### Items listed in a dataset
★ ★ ★ ★ ★

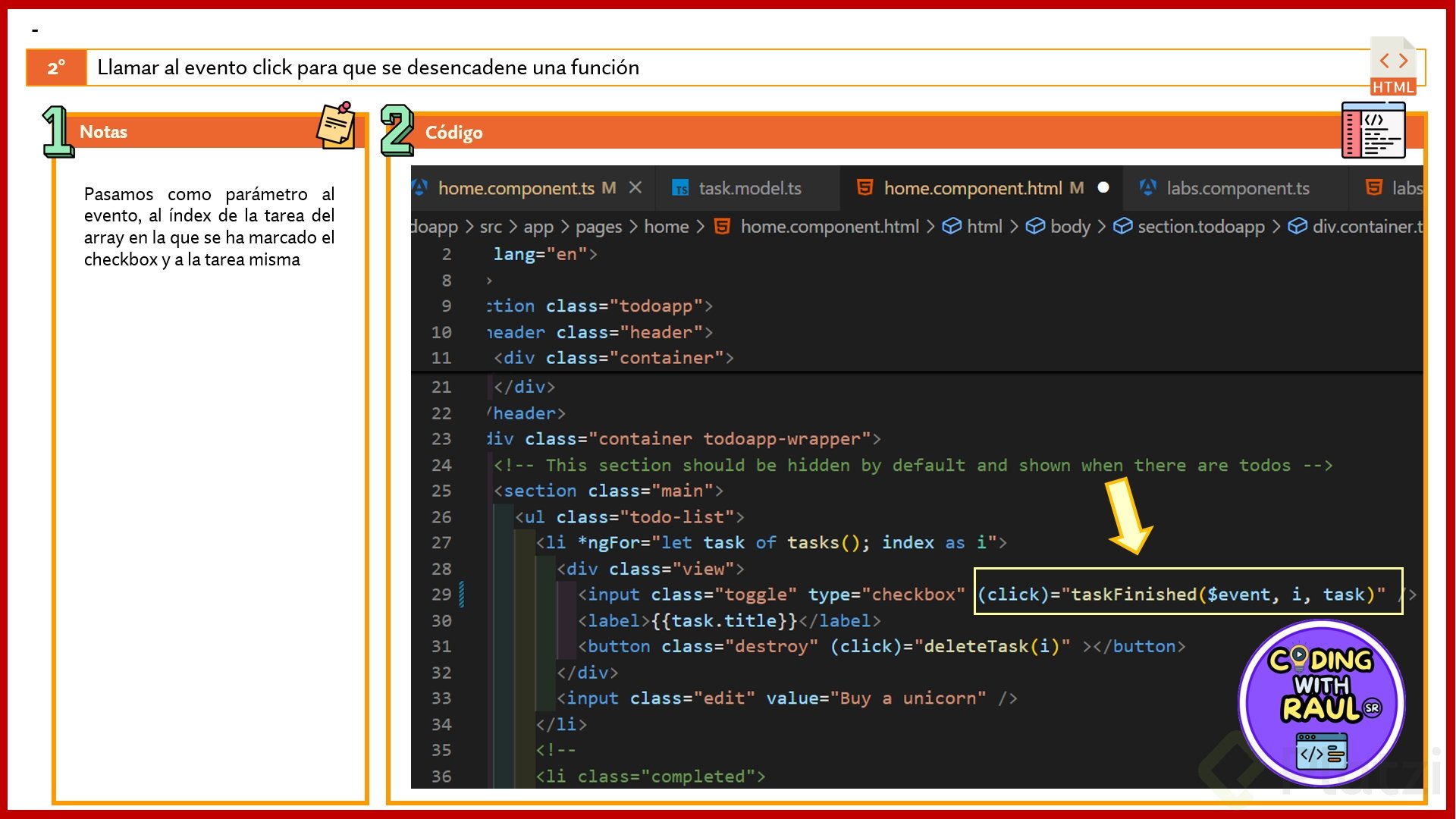Switch to the task.model.ts tab

pos(749,188)
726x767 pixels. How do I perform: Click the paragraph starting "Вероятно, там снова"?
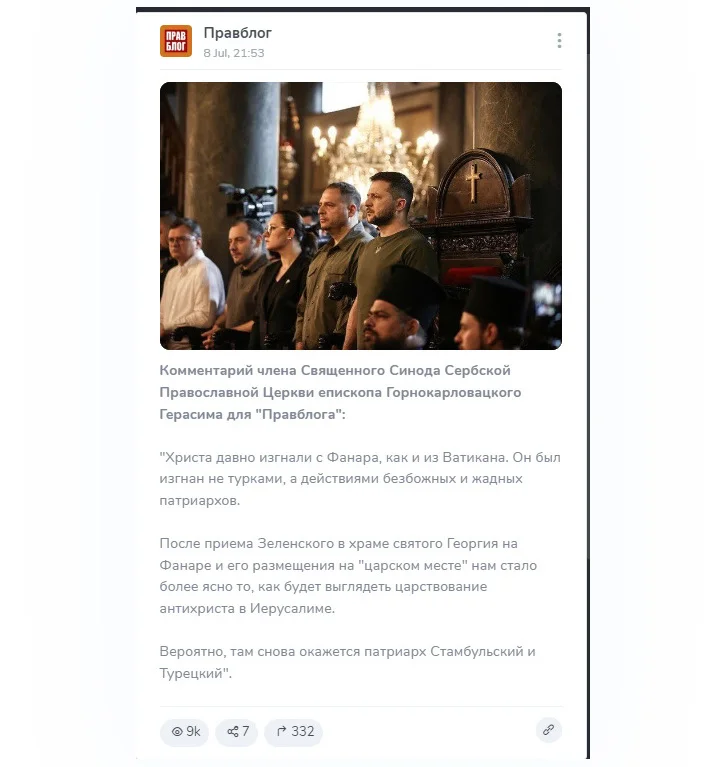347,662
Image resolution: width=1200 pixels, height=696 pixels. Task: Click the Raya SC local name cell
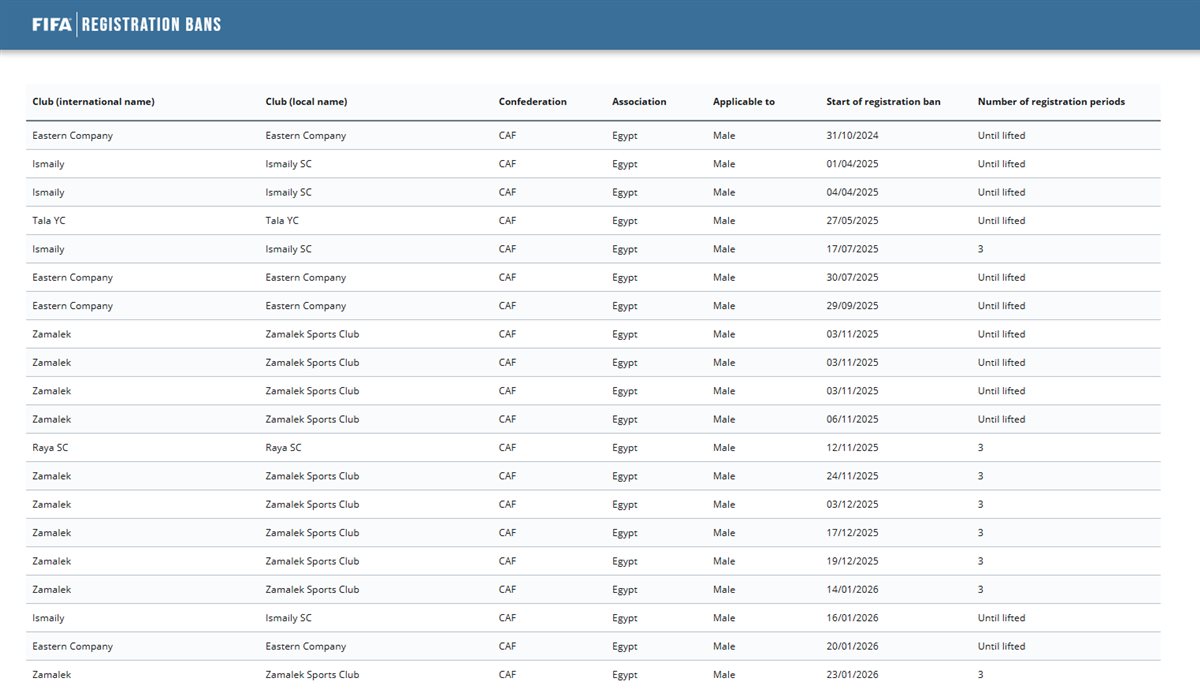[x=283, y=448]
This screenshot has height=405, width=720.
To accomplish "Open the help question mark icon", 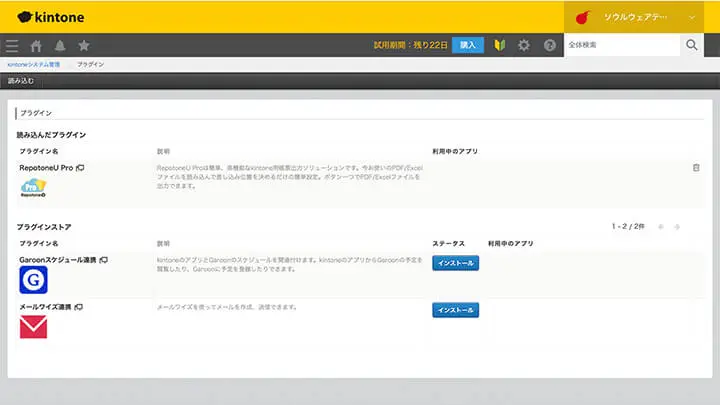I will 549,45.
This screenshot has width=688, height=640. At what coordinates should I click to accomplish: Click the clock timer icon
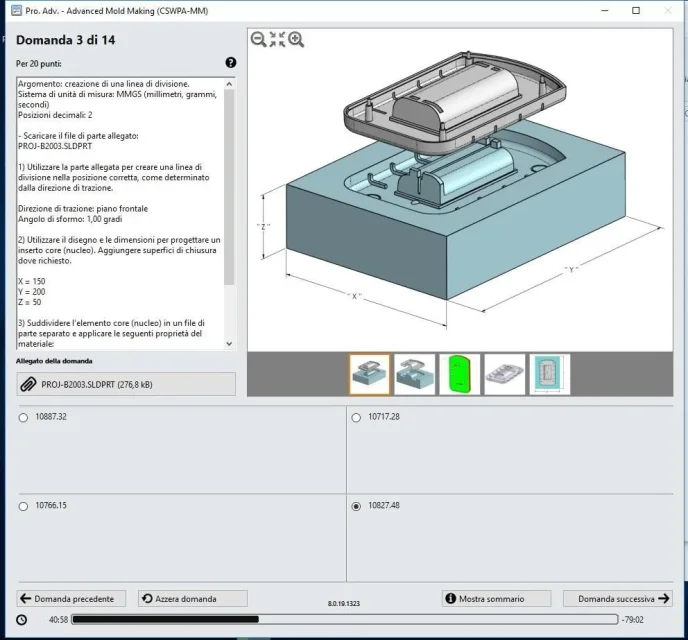pyautogui.click(x=22, y=620)
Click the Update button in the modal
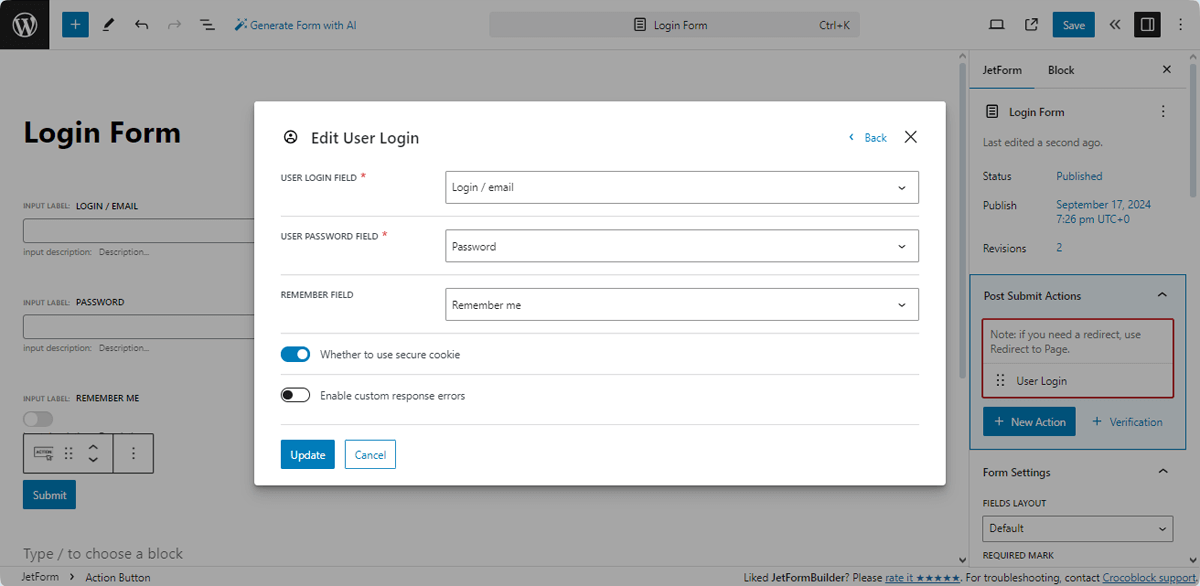The image size is (1200, 586). click(307, 454)
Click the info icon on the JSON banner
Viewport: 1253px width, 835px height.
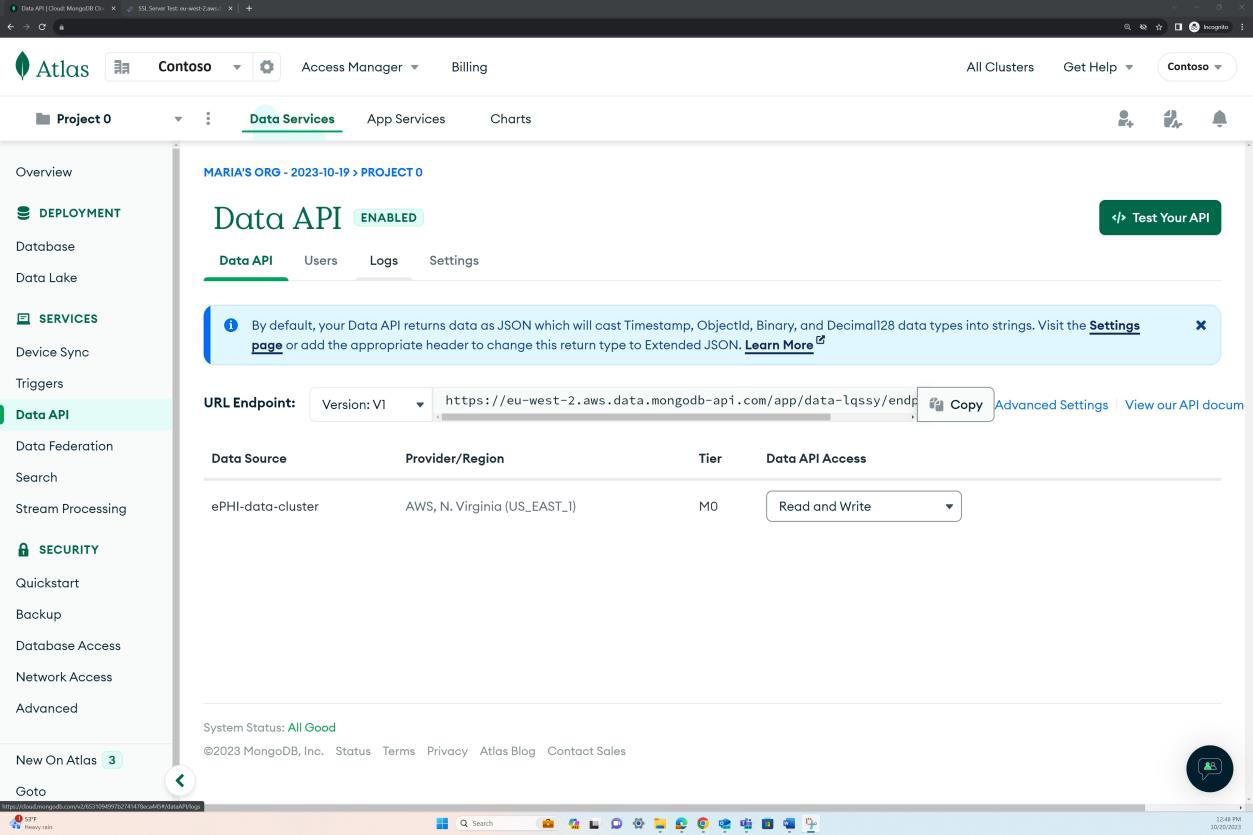(x=231, y=325)
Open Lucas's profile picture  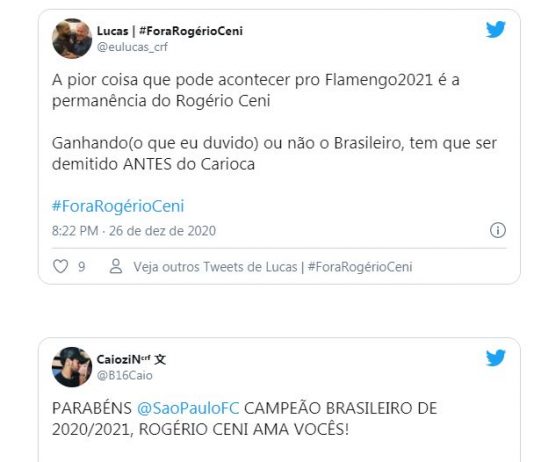[x=72, y=38]
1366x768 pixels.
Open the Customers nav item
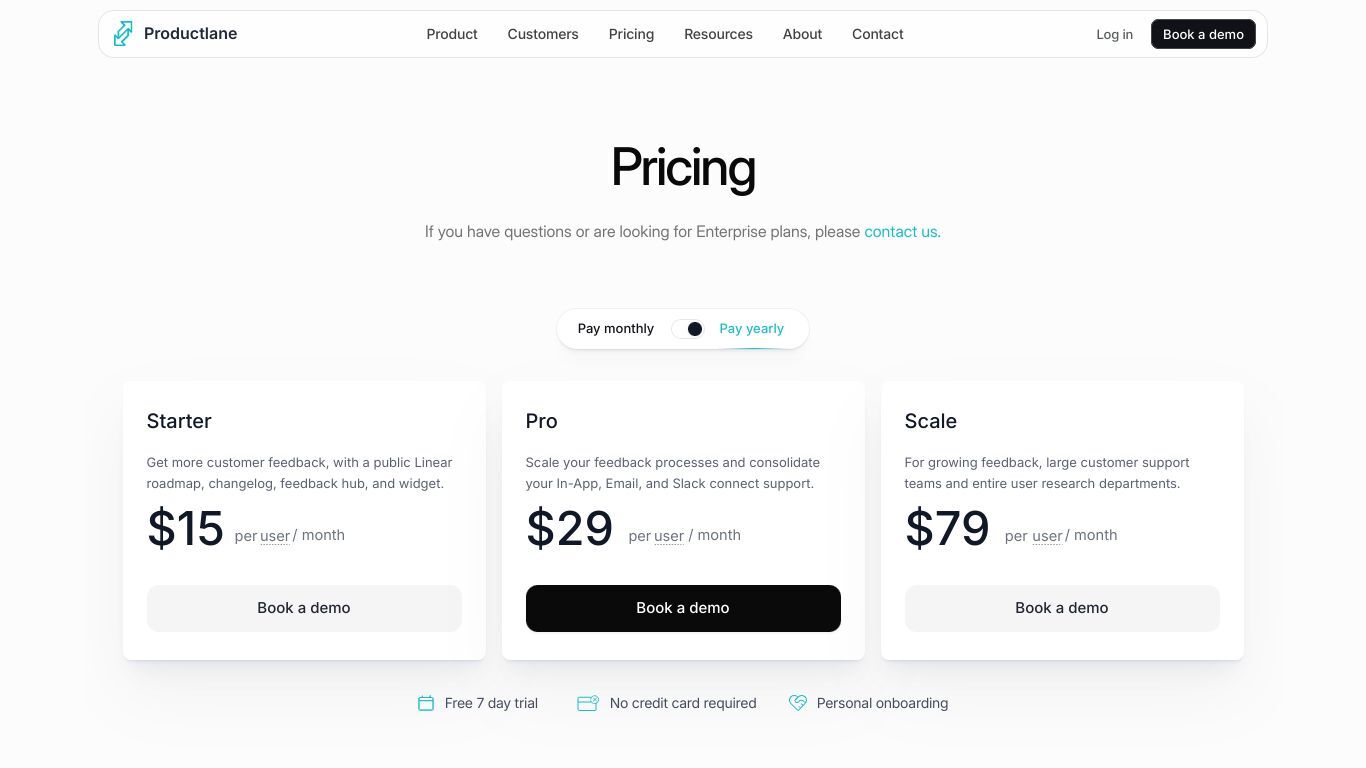click(543, 34)
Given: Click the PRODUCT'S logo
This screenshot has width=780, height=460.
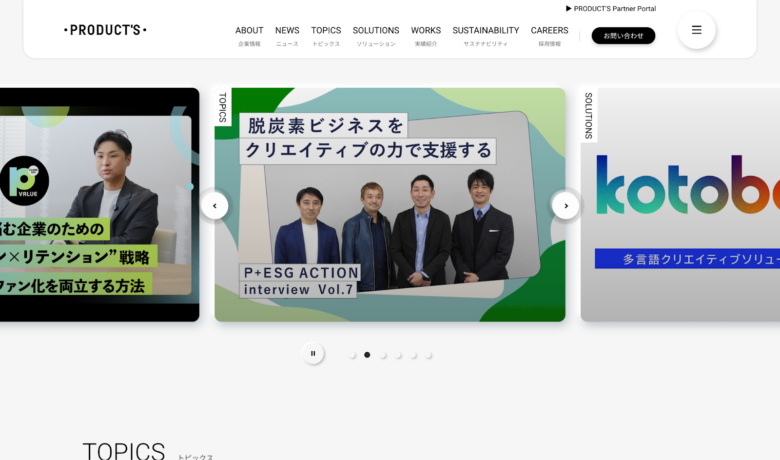Looking at the screenshot, I should (105, 30).
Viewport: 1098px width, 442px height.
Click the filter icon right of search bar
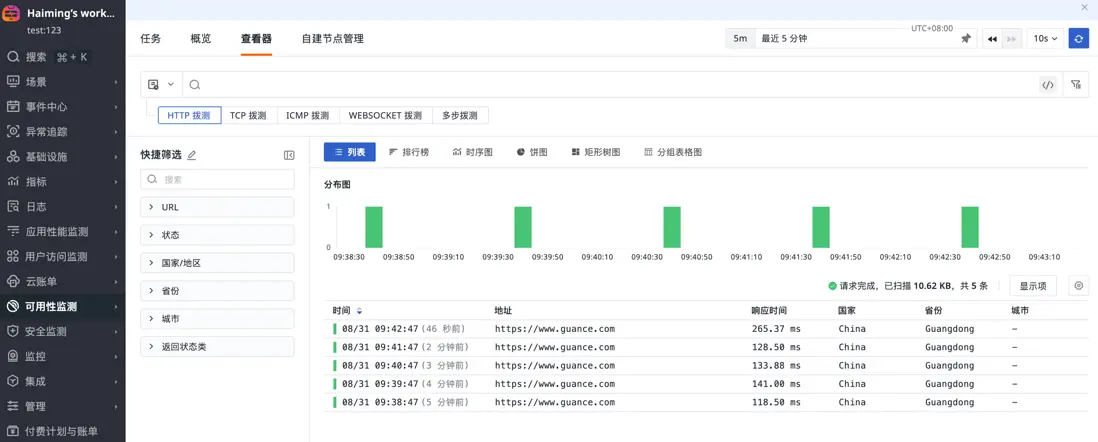click(1076, 85)
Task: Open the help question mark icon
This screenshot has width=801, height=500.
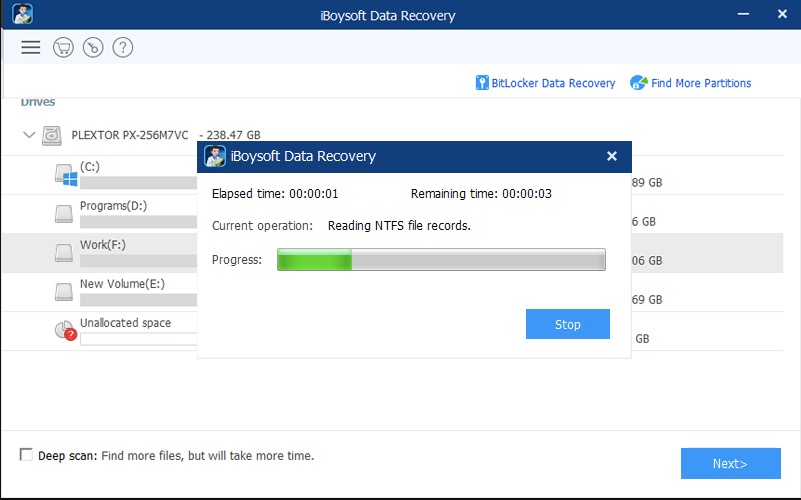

★ ★ ★ ★ ★

### Task requirements
Output the entries, starting at the line containing "This screenshot has width=688, height=640." and ending at the line containing "(x=231, y=325)", as a two-column CSV with the columns text and answer. Each entry gets one row, each field sits in quotation marks with line breaks replaced by spaces, and the pictures are left out.

### Exercise response
text,answer
"This screenshot has width=688, height=640. At what coordinates should I click to accomplish: Click the clock timer icon","pyautogui.click(x=22, y=620)"
"Click the Update button in the modal","The image size is (1200, 586). click(307, 454)"
"Click the info icon on the JSON banner Viewport: 1253px width, 835px height.","(x=231, y=325)"